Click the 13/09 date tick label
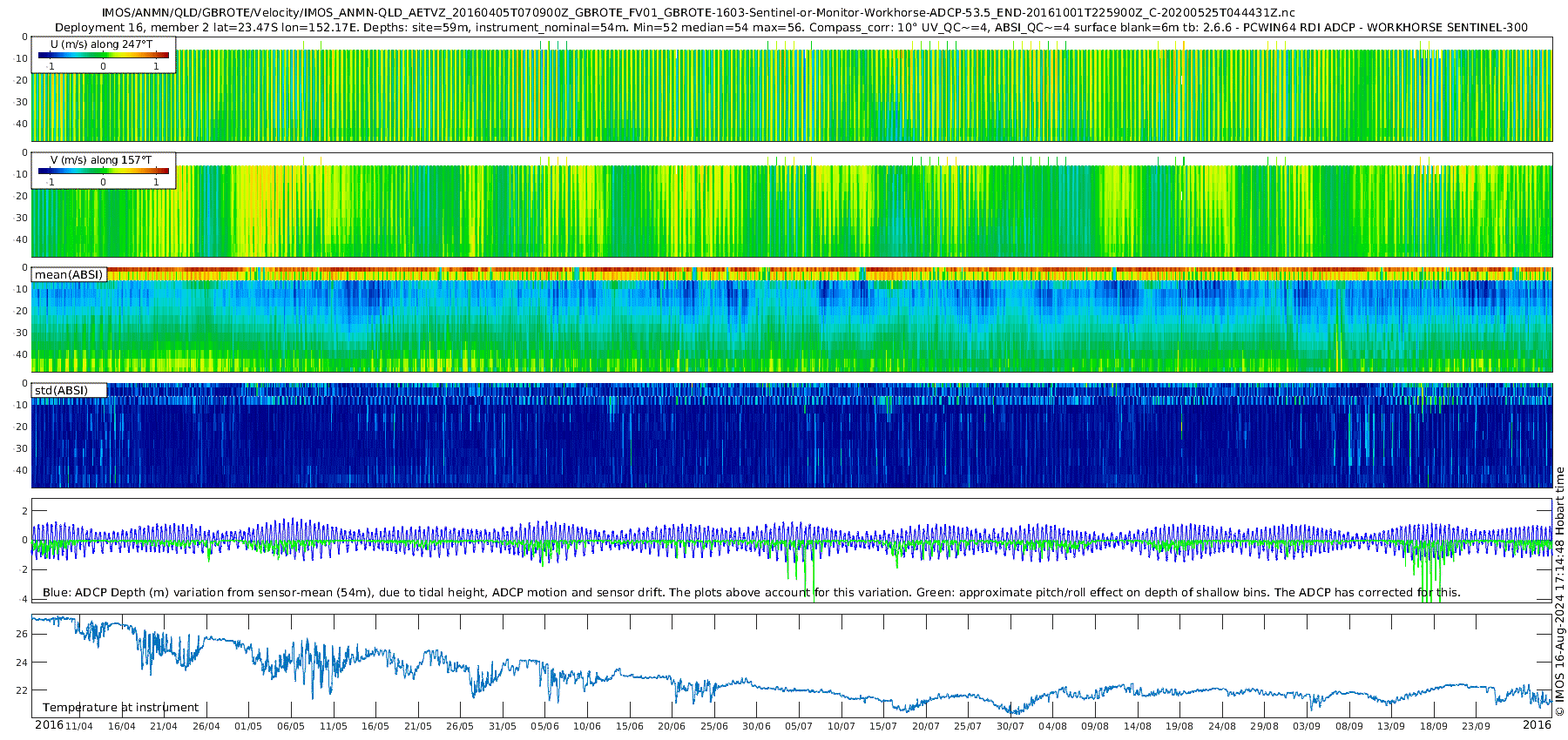 (1391, 726)
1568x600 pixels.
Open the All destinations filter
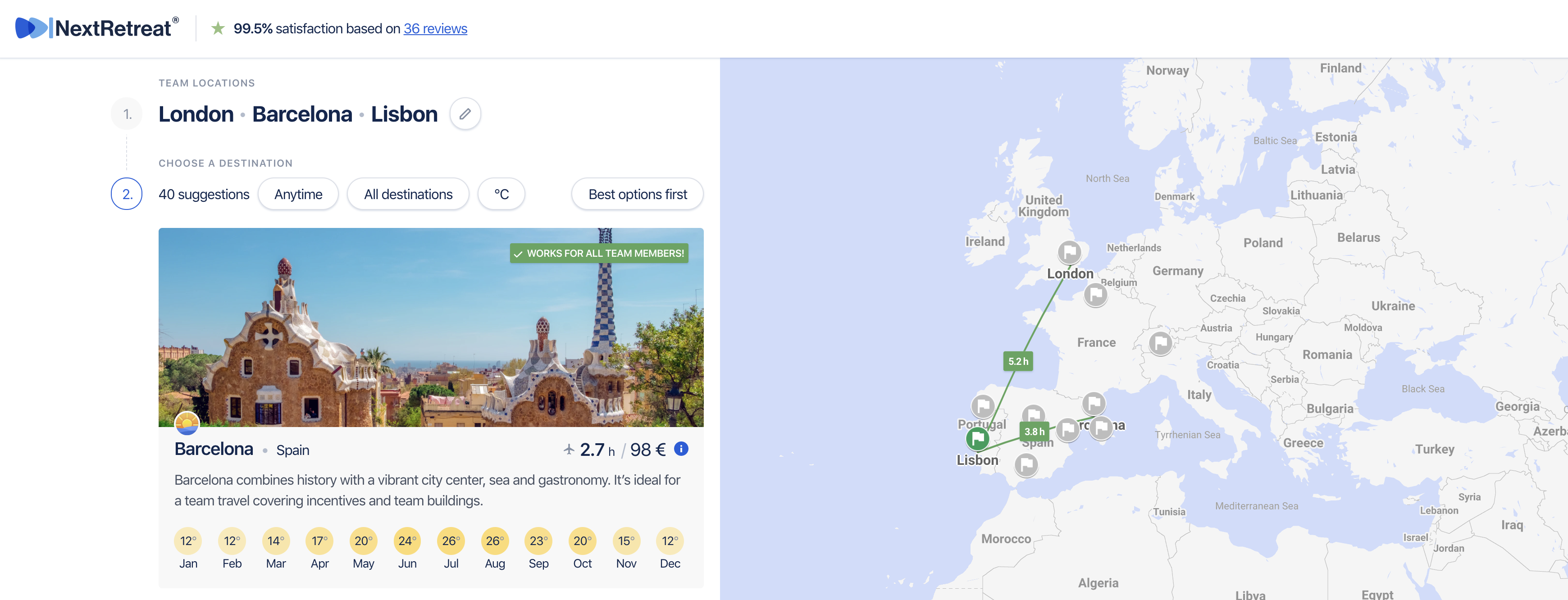click(x=408, y=194)
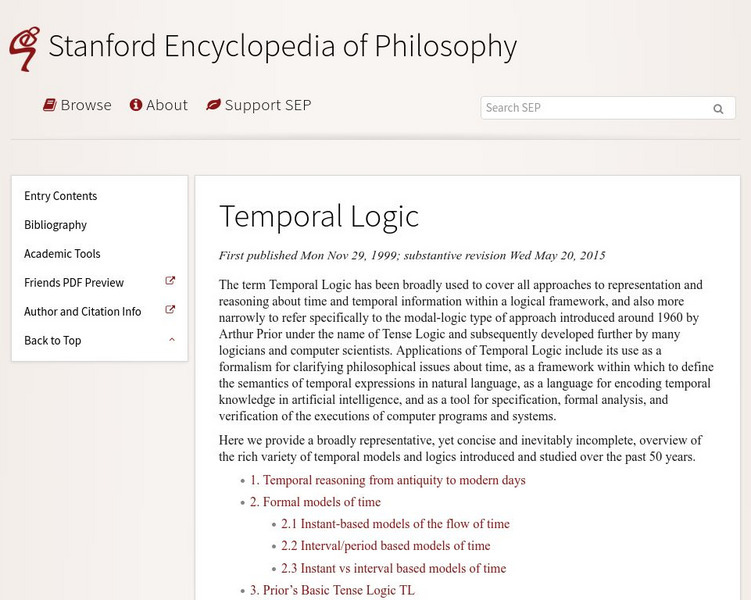Open Formal models of time link
751x600 pixels.
point(315,502)
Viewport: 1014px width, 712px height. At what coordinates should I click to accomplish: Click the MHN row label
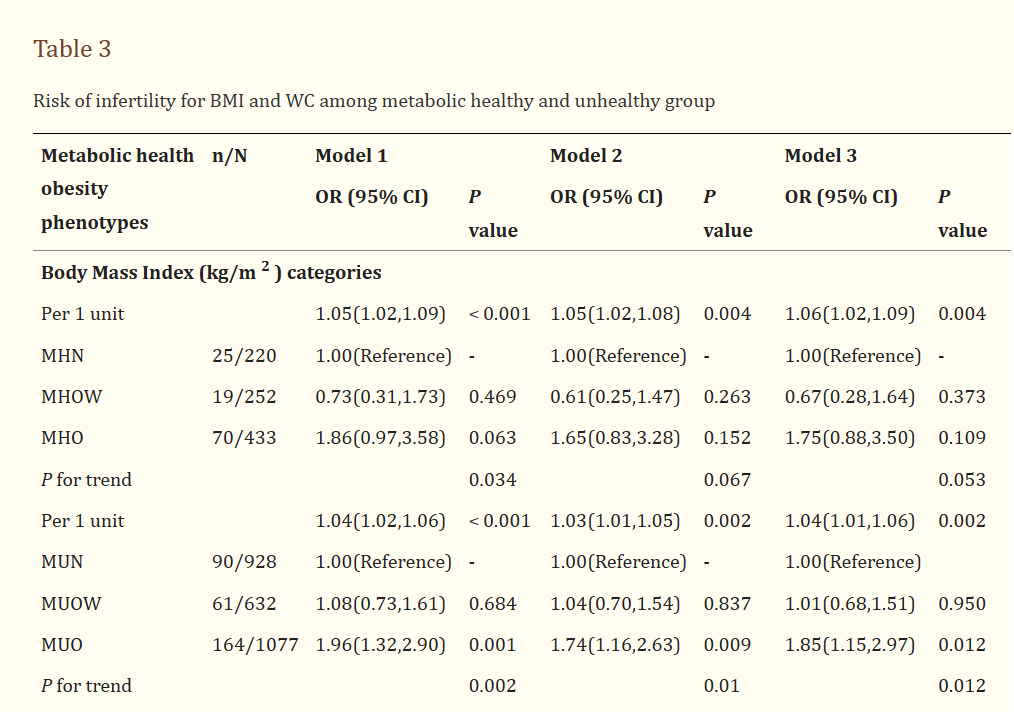click(61, 356)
------------------------------------------------------------------------
Only exact copies are wanted here. Write out the lines from the one containing "Viewport: 1014px width, 712px" through the end of the material and no others, omitting all pictures.

Viewport: 1014px width, 712px height. At what coordinates should I click to accomplish: Click the MHN row label
click(61, 356)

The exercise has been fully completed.